Rejeição ao acordo com o Mercosul
As dificuldades do setor tornam a possibilidade de assinatura do acordo comercial entre a União Europeia e o Mercosul ainda mais rejeitada no país. O tratado visa facilitar as importações de carne bovina, aves e açúcar no bloco europeu, em troca de impulsionar as exportações europeias de automóveis, máquinas e vinho para os sul-americanos.
A próxima semana é decisiva para o futuro da negociação. A Comissão Europeia pretende obter a aprovação do bloco antes de 20 de dezembro, data em que o Mercosul espera assinar definitivamente o tratado, negociado há mais de 25 anos entre as duas partes. A votação do acordo está prevista para a próxima reunião do Conselho Europeu, com os chefes de Estado e de Governo dos 27 países do bloco, no dia 18 de dezembro.

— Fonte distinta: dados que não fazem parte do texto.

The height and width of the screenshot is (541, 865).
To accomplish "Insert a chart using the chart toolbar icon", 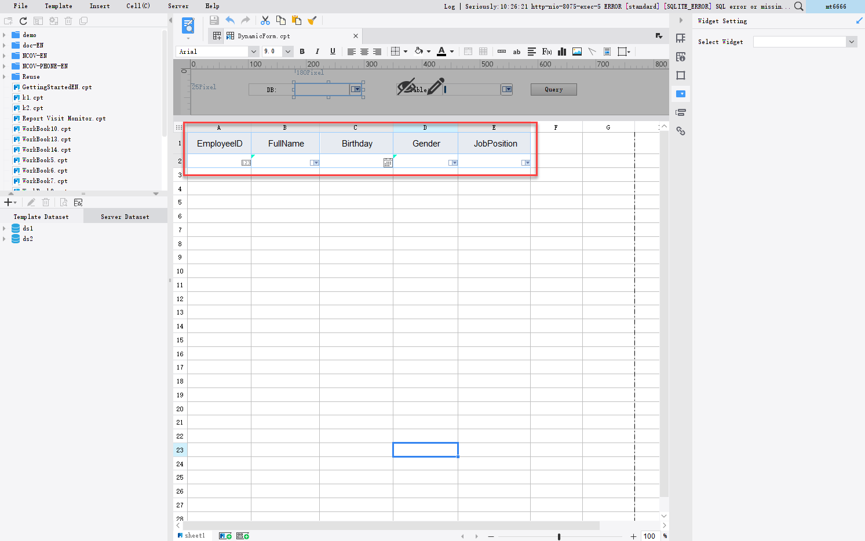I will [561, 52].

Na sequência, a adoção do texto pelo Parlamento Europeu ocorreria no início de 2026. Entretanto, Paris tem se movimentado para adiar a apreciação do Conselho para janeiro, o que atrasaria todo o calendário imaginado pela presidente da Comissão Europeia, Ursula von der Leyen, favorável ao tratado.
O governo brasileiro tem insistido que a assinatura ocorrerá durante a cúpula do Mercosul, em Foz do Iguaçu, no próximo sábado (20).
Incertezas sobre os subsídios da Política Agrícola Comum
Os agricultores da França e outros países, como Holanda e Polônia, denunciam a concorrência desleal devido a padrões de produção menos rigorosos na América Latina. Eles temem o impacto nos já fragilizados setores agrícolas europeus.
"Há anos que alertamos: a agricultura francesa está à beira do colapso, presa num dilema entre regulamentações cada vez mais rigorosas e concorrência estrangeira desleal (...) E o que o governo fez? Nada", acusam representantes da Coordenação Rural, o segundo maior sindicato agrícola francês.
As propostas da Comissão Europeia para a Política Agrícola Comum (PAC) do bloco aumentam a preocupação: o próximo orçamento (2028-2034) poderá sofrer um corte de 20%, com impacto maior na França, principal beneficiária da PAC. Os agricultores franceses recebem cerca de € 9 bilhões de ajuda a cada ano, o que representa dois terços dos seus rendimentos.
Os subsídios constituem uma rede de segurança vital para muitas fazendas, em dificuldades desde o início da guerra na Ucrânia, que aumentou os custos dos cereais no bloco.